We have a healthy, expanding, 12 month tourism period now, in this exciting new century, and we should be looking at many more ways, to make it function better. We are the stewards of one of the most beautiful places on earth. Keeping paradise is good for business. So to the city builders, I continue to harp, our tourism industry will not be improved by urban sprawl. It will be nurtured and improved by its conserved and healthy hinterland. Those delusional folks who believe that tourists, and cottage owners, flock here for the same urban landscape..... of what they can enjoy or loathe in their respective home regions, have perpetrated a binge of destruction that has caused more harm than advantage to the industry as a whole. Each year the retail cull takes more of what we simply didn’t need....but got anyway. While we have loads of retail opportunities, we don’t have the accommodations even yet, to truly make this area visitor-friendly and affordable for short and long stays for the general population of potential travellers. Box stores? I’ve never met a tourist yet, in many years of interaction, who told me “I came to Muskoka just to shop,” as a destination. While shopping, especially at some special events planned for the industry, has always been a part of the experience, it isn’t that remarkable to overshadow the attributes of the lakeland as a primary draw.
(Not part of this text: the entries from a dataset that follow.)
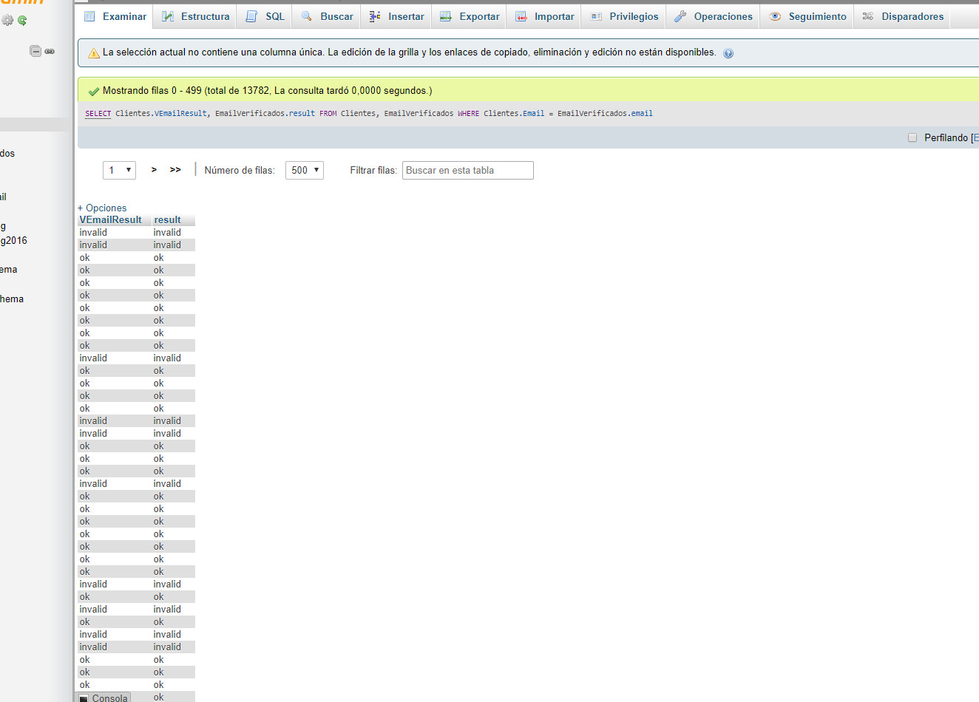
Task: Click the Filtrar filas search field
Action: point(467,170)
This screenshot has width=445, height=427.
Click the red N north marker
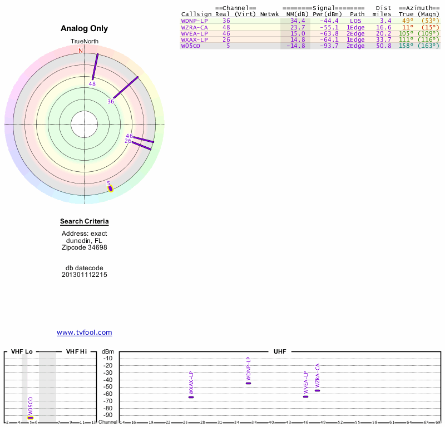click(x=80, y=51)
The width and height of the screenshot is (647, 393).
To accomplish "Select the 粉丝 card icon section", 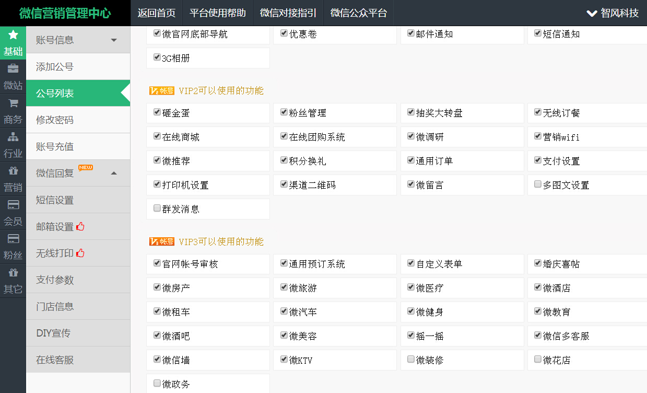I will coord(13,239).
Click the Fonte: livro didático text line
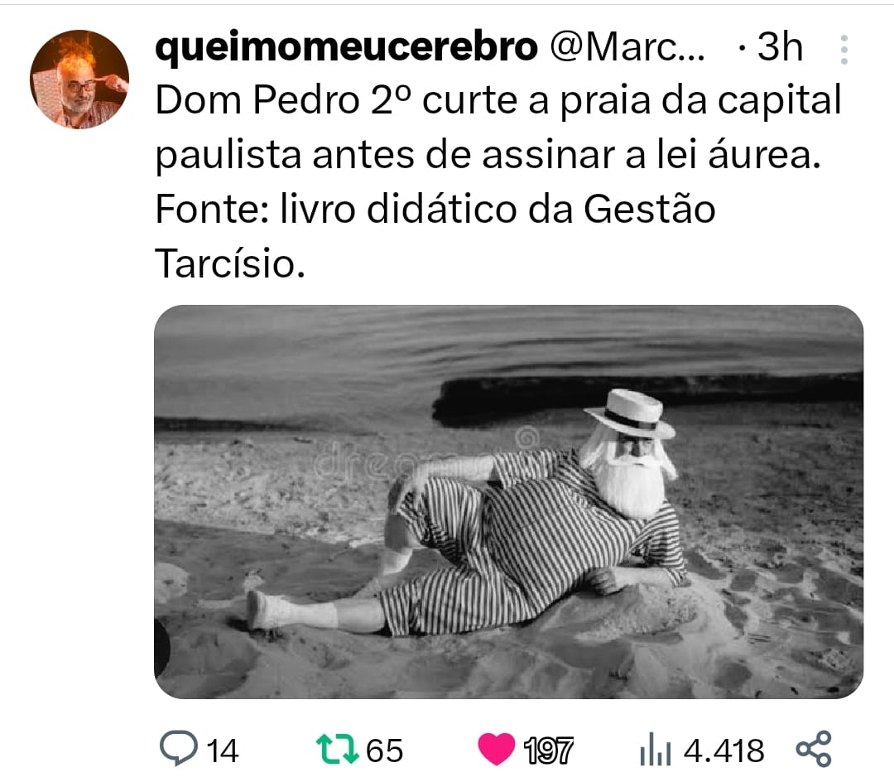The width and height of the screenshot is (894, 782). (435, 209)
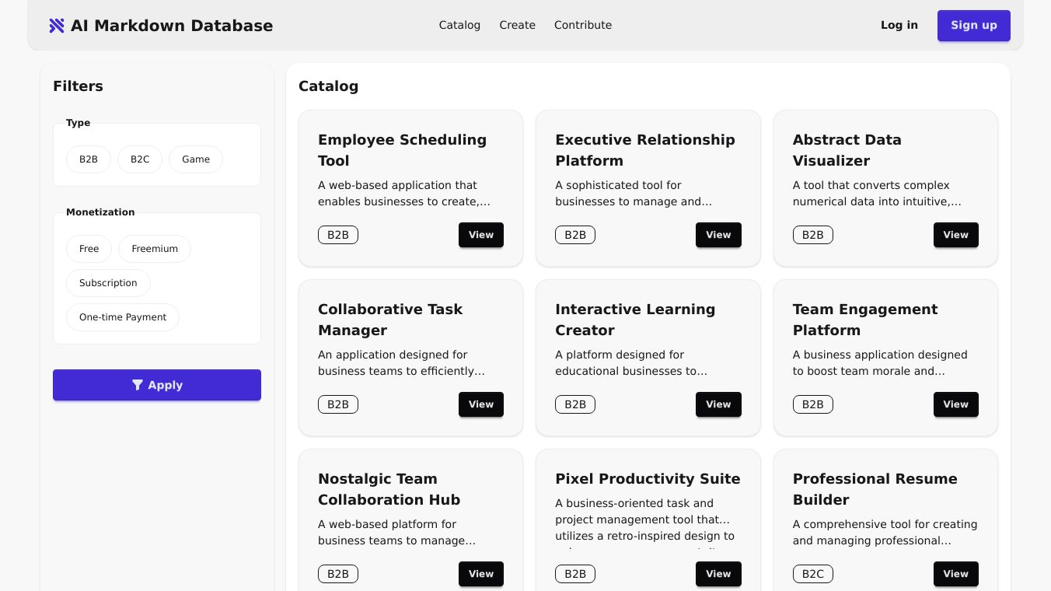Image resolution: width=1051 pixels, height=591 pixels.
Task: Toggle the B2C type filter
Action: point(140,159)
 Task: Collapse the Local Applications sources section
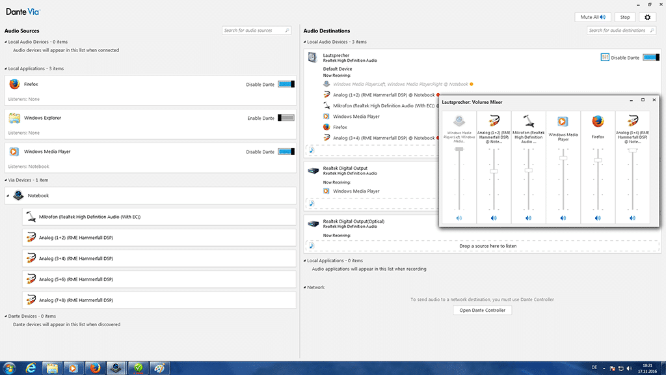tap(6, 68)
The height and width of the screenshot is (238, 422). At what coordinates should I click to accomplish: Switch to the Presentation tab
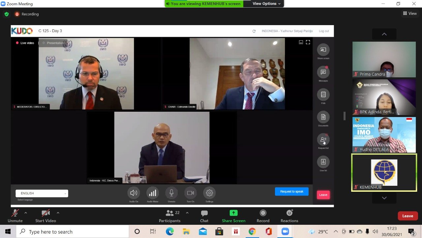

Suzanne and I, and the boys, for the most part, have celebrated our holidays in Muskoka. We adore our region throughout the year, and find very few temptations elsewhere, that could be as wonderful as lounging at this place.....looking out upon this beautiful winterscape, on a cozy hiatus from a winter walk.....settled comfortably by this crackling cedar fire. Maybe it’s true that being denied free time to explore Muskoka, more fully, as young adults, made us jealous about what we were missing. We’re catching up now, on what was missed before.
I think this new recognition of our region, is as much inspired by the tourism industry, as by anything else. Knowing how badly our admirers want to get back to Muskoka, can’t help, over a lifetime, to influence us hometowners, to appreciate more fully, the attraction from the inside out. We don’t have to travel hours, or deal with jammed traffic arteries to get here. We rise to it every morning, and it is magnificent.
Those who know our commitment to Muskoka, will tell you the Curries are loyalists to the region, and winter, summer, spring, or fall, they will vacation where they feel most inspired, most connected to nature, and most relaxed. We don’t criticize those who don’t share our passion, or only part of it, and who need a Mexico or South Seas vacation to renew their lives. But excuse us if we chortle, a wee bit, on our own, when we see that another snowstorm has closed an airport, at vacation time, or that a group of funseekers has been stranded by the collapse of their travel agency or cruise line. When I see lines of traffic backed up, on Highway 11 and 400, in the suffocating heat, and think about the angst to get to a destination, well, we both think about how lucky we are to live in a tourist economy.......a win, win situation in a place we simply call, our home.
Live in Muskoka? Try a vacation here! Truly the best of both worlds!